Diciamolo subito: dell’ennesima pellicola sulle imprese di Robin Hood, proprio nessuno avvertiva la necessità. Le vicende dell’eroe in calzamaglia costituiscono infatti una sorta di  infinito, e pleonastico, filo rosso nella storia del cinema americano. Non pare una forzatura, anzi, affermare che Hollywood sia nata e cresciuta all’insegna delle sue gesta. La madre di tutte le versioni risale addirittura al 1912: fu Robert Frazer a prestare per primo il volto all’arciere di Sherwood, inaugurando una galleria da brividi, una vera hall of fame comprendente, tra gli altri, Douglas Fairbanks, Errol Flynn, Sean Connery e Kevin Costner, senza dimenticare, ovviamente, la simpatica volpe di Walt Disney. L’eterno ritorno, direbbe qualcuno. Ed è proprio così: a distanza di quasi un secolo da quel film, si palesa una volta ancora sugli schermi l’immagine di colui che rubava ai ricchi per donare ai poveri. E, siamo pronti a scommetterlo, non si tratterà del capitolo finale: secondo alcune indiscrezioni, Ridley Scott, l’autore dell’ultimo film, starebbe già pensando di concederci il bis. La motivazione? A suo parere, quello di Robin Hood è un genere non ancora pienamente esplorato. Che stia attento, Sir Scott: le bugie potrebbero costargli il titolo di baronetto.
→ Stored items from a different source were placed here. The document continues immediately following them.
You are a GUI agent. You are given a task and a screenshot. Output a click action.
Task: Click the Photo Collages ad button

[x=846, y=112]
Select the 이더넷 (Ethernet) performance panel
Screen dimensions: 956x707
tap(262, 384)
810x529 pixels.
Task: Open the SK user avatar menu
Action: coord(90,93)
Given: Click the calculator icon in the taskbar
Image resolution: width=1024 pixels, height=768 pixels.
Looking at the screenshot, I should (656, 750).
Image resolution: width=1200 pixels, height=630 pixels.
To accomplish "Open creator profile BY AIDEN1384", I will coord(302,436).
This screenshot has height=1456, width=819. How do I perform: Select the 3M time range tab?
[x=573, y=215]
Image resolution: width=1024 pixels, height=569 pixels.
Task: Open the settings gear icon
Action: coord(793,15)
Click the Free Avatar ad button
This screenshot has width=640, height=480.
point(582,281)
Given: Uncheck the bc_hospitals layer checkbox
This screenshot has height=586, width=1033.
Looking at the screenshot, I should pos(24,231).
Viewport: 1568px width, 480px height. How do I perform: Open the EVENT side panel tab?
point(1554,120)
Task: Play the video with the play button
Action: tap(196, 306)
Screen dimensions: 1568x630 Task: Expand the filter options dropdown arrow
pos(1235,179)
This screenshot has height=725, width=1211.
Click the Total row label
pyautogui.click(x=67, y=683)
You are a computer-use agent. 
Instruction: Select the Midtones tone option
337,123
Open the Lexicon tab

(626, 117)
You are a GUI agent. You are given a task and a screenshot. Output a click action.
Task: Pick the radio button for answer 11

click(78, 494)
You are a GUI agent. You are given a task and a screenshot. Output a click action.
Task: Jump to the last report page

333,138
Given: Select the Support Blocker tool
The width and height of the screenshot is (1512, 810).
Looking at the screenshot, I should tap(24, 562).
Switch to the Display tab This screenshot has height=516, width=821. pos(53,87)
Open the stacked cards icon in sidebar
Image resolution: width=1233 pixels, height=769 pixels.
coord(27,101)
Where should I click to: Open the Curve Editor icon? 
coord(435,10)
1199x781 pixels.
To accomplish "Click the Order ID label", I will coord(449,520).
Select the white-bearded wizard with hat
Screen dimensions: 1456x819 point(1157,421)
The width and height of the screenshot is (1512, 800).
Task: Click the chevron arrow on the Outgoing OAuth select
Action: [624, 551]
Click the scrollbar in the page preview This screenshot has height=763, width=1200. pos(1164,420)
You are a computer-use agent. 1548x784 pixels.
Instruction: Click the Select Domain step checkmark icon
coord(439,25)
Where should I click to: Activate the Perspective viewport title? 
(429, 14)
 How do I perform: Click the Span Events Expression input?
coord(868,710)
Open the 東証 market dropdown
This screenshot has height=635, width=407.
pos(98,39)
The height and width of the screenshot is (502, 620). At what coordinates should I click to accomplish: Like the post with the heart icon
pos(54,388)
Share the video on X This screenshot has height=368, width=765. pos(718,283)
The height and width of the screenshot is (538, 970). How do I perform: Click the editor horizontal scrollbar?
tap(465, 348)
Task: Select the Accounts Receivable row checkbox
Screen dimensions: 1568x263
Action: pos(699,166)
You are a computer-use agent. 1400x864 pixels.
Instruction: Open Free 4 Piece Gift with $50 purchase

Dando per scontato che il vecchio volpone conosca a meraviglia le varie declinazioni del filone “cappa e spada” (anche se nella sua ultima fatica pare dimenticarlo) e sappia quanto trita e ritrita sia la figura dell’arciere gentiluomo, il quesito nasce spontaneo: ma è possibile che una mente come quella di Ridley Scott e una penna come quella di Brian Helgeland (quello di L.A. Confidential e di Mystic River) non siano riusciti a partorire niente di meglio che un altro Robin Hood? Certamente, gli autori non hanno evitato la questione, focalizzando la loro attenzione sull’opportunità di riproporre alle platee un personaggio arcinoto. Un personaggio che, come molti altri nella storia del cinema, sembra sopravvivere all’incedere del tempo, nonostante la ripetitività delle sue avventure. Per la serie: con Robin Hood si va sul sicuro. Tuttavia, Scott ed Helgeland devono essere stati sfiorati dal dubbio: e se il pubblico ne avesse abbastanza? Dopo tutto, non esiste una sola generazione di spettatori che sia a digiuno in materia: il rischio di un flop non era poi così remoto, specie in un’epoca nella quale pure un biglietto del cinema può essere di peso per le tasche del cittadino globale. Per mettersi al riparo da ogni sorpresa è stata adottata una duplice strategia. Da un lato, quello commerciale, si è agito mettendo insieme un cast di tutto rispetto, schierato alle spalle della coppia d’oro Crowe-Blanchett, e nobilitando la promozione del film con l’ineguagliabile biglietto da visita della Montée de Marche (il film, fuori concorso, ha aperto Cannes 2010); dall’altro, quello narrativo, si è scelta la via del prequel: se tutti, cioè, conoscono a memoria i fatti della foresta di Sherwood, perché non raccontarne il prologo? Senza dubbio l’idea di base era valida. Nel corso delle due ore e mezza di proiezione, Robin Hood non è ancora Robin Hood. Si chiama Longstride ed è solo uno dei tanti arcieri al servizio di Re Riccardo I. Vediamo l’origine di tutto, il mito in nuce, ciò che poi sarebbe diventato nelle pellicole e nell’immaginario. Insomma, le premesse erano straordinarie. Si poteva pensare di essere al cospetto di un gigante (Ridley Scott) issatosi sulle spalle di altri giganti (la nobile tradizione cinematografica sull’eroe in calzamaglia). Una scelta di comodo, sicuramente un po’ pigra, ma dagli esiti prevedibilmente sontuosi.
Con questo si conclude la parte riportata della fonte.